Thursday, March 26, 2009

A Cat and Maus Tale

David Hume, a Scottish philosopher, once said “the science of man is the only solid foundation for the other sciences.” Here, Hume isn’t referring to the subject that we study in school when he mentions the word- “science”. What he means by it is the empirical method based on “experience and observation”. Art Spiegelman’s Maus is a depiction of the same. The use of Hume’s philosophy is reflected in the book where Art Spiegelman- author and the cartoonist of the book interviews his dad Vladek Spiegelman, a Polish Jew, who is a survivor of the Holocaust.
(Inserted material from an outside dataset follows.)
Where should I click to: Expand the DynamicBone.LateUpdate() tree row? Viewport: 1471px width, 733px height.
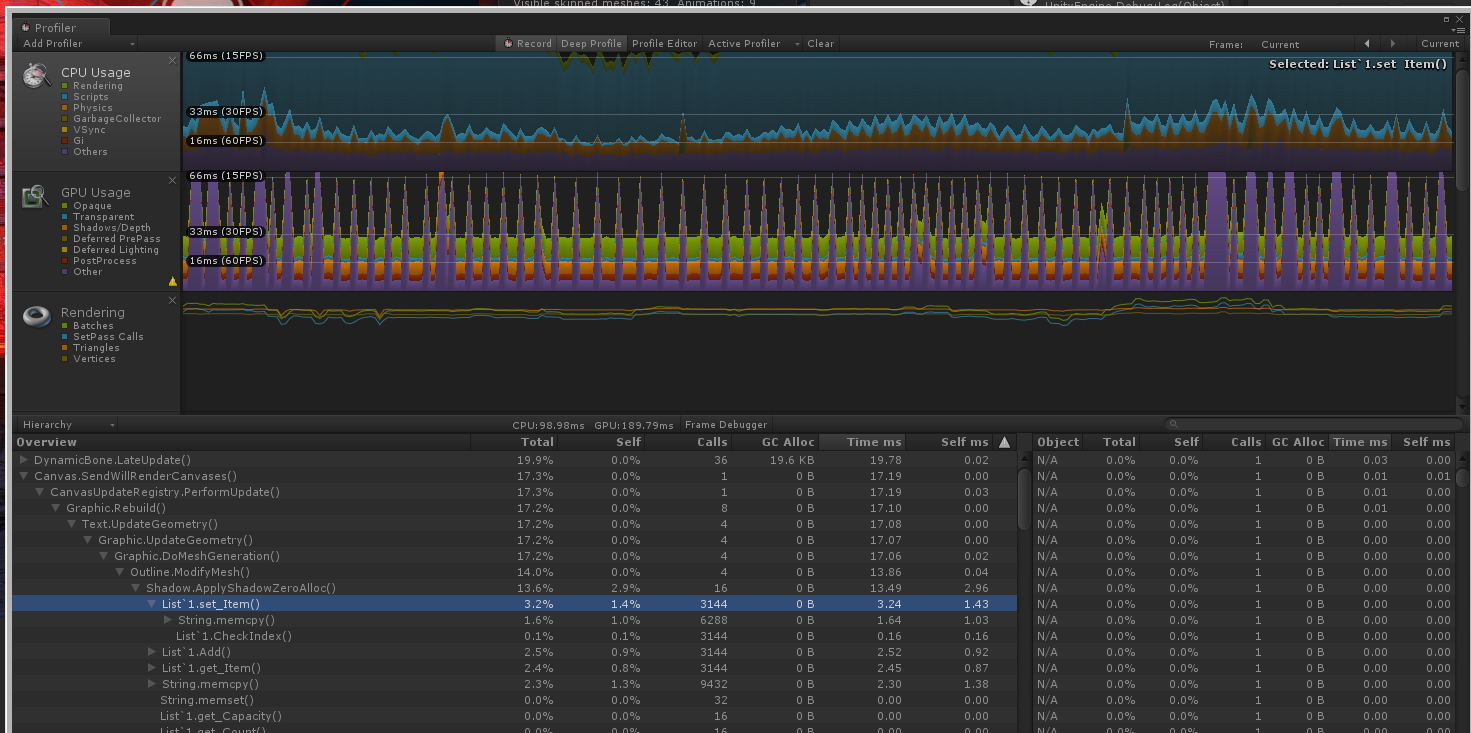pos(24,460)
The father and the son share a troubled relationship. The son finds it hard to cope with a relationship that is grief-stricken, even though he shows a certain amount of interest in his father’s stories of survival during the Nazi occupation. The book has a satirical feel about it since the characters are all presented as various types of anthropomorphic animals, according to nationality or race; for instance, the Jews are represented as mice for their weakness of character and the Nazis are the cats epitomizing their fascist nature, along with Swedes as reindeer, the French as frogs, the British as fish, Americans as dogs, Poles as pigs and Roma (Gypsies) are represented as gypsy moths.
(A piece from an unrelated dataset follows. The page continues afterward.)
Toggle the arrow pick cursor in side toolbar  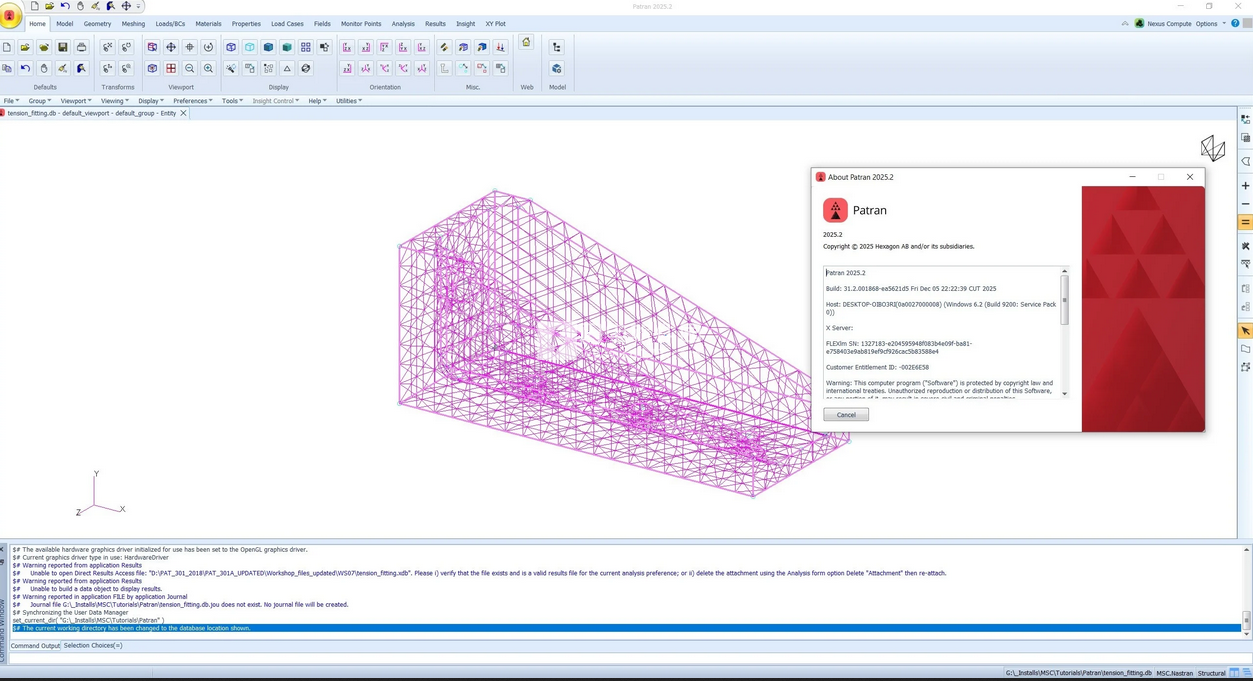pyautogui.click(x=1245, y=331)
Art Spiegelman’s writing and art work are superb. He magnificently pulls you in as he narrates his father’s story and the trouble they went through during the Nazi era.

There are few comics that I know of that are highly regarded by the general populace. For example V for Vendetta and 300 (largely due to being the basis for popular films). Maus, Pulitzer Prize winner (1992) is one book that definitely needs to be added to the list.